You are viewing a plain text version of this content. The canonical link for it is here.
Posted to user@lenya.apache.org by Åsmund Tharaldsen <as...@netcom-gsm.no> on 2004/09/28 16:05:47 UTC
Excluding the sitetree in the search
Hi!
We are using Lucene in the search. When we are doing a search, the result also
includes the menu (data from the sitetree.xml). Therefore we get more
results/hits than necessary.
Since the crawling is using the sitetree.xml, we can't exclude it before the
crawling. So we are trying to resolve this by using the "org.apache.lenya.

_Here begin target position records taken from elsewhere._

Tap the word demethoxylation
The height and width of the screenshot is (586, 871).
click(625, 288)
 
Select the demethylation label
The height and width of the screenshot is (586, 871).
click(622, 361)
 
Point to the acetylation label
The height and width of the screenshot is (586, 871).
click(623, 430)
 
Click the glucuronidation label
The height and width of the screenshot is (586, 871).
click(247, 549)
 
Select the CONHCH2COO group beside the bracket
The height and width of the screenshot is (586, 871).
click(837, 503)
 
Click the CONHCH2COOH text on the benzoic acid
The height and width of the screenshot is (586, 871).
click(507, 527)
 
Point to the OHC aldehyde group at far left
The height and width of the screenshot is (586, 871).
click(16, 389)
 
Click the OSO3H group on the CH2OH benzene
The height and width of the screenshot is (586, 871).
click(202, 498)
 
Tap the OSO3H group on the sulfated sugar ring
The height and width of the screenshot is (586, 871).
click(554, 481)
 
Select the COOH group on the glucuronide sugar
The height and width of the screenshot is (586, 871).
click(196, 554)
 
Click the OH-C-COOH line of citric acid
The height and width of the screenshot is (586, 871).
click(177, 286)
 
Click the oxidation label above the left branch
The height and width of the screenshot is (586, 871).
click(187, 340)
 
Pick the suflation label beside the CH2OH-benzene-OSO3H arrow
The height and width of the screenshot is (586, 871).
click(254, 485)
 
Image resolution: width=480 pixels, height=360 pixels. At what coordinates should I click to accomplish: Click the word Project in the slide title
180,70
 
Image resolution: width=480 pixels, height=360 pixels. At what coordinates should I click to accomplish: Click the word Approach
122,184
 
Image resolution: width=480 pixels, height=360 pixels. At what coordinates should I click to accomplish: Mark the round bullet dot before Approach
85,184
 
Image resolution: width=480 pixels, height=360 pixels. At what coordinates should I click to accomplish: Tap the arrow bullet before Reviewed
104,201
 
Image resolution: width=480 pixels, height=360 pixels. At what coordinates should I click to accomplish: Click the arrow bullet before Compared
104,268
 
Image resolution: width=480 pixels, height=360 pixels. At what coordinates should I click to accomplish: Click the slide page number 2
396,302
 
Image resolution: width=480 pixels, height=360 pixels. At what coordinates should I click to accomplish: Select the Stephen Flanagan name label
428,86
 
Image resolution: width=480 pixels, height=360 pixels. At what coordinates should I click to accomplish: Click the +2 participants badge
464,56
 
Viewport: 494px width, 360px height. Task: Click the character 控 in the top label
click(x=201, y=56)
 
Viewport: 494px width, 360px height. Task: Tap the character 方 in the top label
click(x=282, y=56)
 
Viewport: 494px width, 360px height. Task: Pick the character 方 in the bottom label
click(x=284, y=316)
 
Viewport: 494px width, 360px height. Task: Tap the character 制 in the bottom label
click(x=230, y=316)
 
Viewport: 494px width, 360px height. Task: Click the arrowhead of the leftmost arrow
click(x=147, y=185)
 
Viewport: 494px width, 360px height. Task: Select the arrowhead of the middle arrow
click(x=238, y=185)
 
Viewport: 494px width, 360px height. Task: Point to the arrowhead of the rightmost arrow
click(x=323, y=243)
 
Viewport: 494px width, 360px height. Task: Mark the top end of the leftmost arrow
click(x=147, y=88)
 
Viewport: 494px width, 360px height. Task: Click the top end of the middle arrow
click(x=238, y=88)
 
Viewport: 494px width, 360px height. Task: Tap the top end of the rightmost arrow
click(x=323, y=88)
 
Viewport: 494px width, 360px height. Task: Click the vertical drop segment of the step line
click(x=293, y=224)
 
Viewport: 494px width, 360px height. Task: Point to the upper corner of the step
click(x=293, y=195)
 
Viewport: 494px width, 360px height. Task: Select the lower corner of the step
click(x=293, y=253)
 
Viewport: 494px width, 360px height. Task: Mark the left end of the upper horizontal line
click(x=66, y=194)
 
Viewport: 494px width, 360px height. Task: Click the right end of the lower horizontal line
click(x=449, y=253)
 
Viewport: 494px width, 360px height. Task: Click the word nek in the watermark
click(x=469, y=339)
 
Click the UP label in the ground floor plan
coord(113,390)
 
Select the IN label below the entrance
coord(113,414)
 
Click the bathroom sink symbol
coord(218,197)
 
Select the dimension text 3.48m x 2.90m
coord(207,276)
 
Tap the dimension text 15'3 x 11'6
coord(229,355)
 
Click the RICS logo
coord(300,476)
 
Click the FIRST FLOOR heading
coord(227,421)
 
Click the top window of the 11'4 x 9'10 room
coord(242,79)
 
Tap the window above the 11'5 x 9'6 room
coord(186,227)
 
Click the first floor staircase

lucene.index.ConfigurableIndexer" instead of the DefaultIndexer. Our crawler
produces html-files. We are trying to filter when generating the index by
reading the title and the content, where the content we want is marked/started
with <td id="content">.
Our "lucene-live.xconf" looks like this:
<?xml version="1.0"?>
<lucene>
<update-index type="new"/>
<index-dir src="../../work/search/lucene/index/live/index"/>
<htdocs-dump-dir src="../../work/search/lucene/htdocs_dump/live"/>
<indexer class="org.apache.lenya.lucene.index.ConfigurableIndexer">
<configuration src="cmfs-luceneDoc.xconf"/>
<extensions src="html"/>
</indexer>
</lucene>
And our "cmfs-luceneDoc.xconf" looks like:
<?xml version="1.0"?>
<luc:document xmlns:luc="http://apache.org/cocoon/lenya/lucene/1.0">
<luc:field name="title" type="Text" xpath="/html/head/title"/>
<luc:field name="contents" type="Text"
xpath="/html/body/table/td[@id='content']"/>
</luc:document>
Has anybody tried to do anything like this ?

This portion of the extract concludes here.